Updated 14 August 2017

Young addicts should follow 12 steps just like AA

A programme similar to Alcoholics Anonymous may help teens recover from their addictions.

A staggering 60% of South African teenagers have been drunk, and according to a 2010 report, and 12% of South African learners have used at least one illegal drug such as heroin, mandrax or cocaine.

And while substance abuse is a huge problem worldwide, it is especially problematic within the South African context as it is directly linked to crime, violence and risky sexual behaviour which feeds into the HIV problem, according to research.

Now, a new report suggested that a 12-step programme similar to Alcoholics Anonymous can effectively treat teens and young adults for drug and alcohol abuse.

The study was published online recently in the journal Addiction.

More successful outcomes

The study at Massachusetts General Hospital's Center for Addiction Medicine in Boston lasted nine months, and included 59 people aged 14 to 21.

The researchers found that combining the 12-step approach with standard care led to more successful outcomes than current standard methods alone.

While a well-designed drug and alcohol abuse programme can benefit all adolescents, "we showed that adding a 12-step component to standard cognitive-behavioural and motivational strategies produced significantly greater reductions in substance-related consequences during and in the months following treatment," said study leader John Kelly. He directs the Recovery Research Institute at the hospital.

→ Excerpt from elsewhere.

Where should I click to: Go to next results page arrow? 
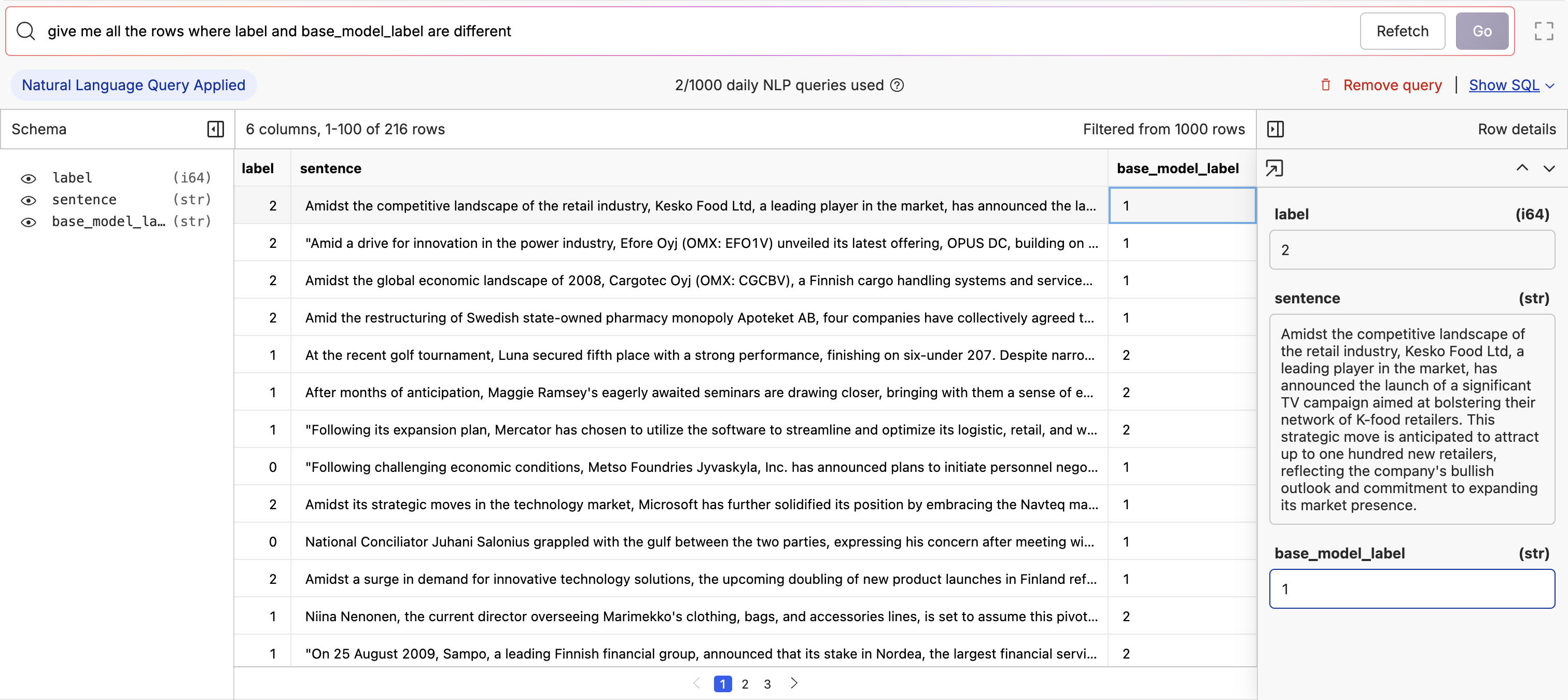coord(794,683)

"It also produced higher rates of 12-step meeting participation, which was associated with longer periods of continuous abstinence," Kelly added in a hospital news release.

Group therapy sessions included talking about changing social networks and reducing relapse risk, the study authors noted. Two sessions also featured young members of a 12-step programme who shared their experiences with addiction and recovery.

Some type of extended care needed

"That peer-to-peer aspect was probably the most powerful in disabusing young people of the negative stereotypes they often hold about 12-step members and about recovery more broadly," Kelly said.

"Similar-aged peers who are in recovery seemed much better able to capture the attention of participants than clinic staff," he explained.

Greater participation in 12-step programmes didn't last long term, however. The researchers suggested that this finding shows a need for some type of extended care for teens recovering from alcohol or drug abuse.

"We want to replicate and extend the testing of this treatment even further to determine the benefits of longer-term care," Kelly said.

"We know that the transition to adulthood is fraught with relapse risks for young people recovering from a substance-use disorder, so some kind of regular but brief 'clinical recovery check-up,' like what is common for other chronic conditions like diabetes or hypertension, could improve outcomes," he suggested.

How to help your child

While there is no simple way to help your teenager overcome addiction, research suggests that a nurturing environment created by the parents, along with rules and discipline, may curb the problem.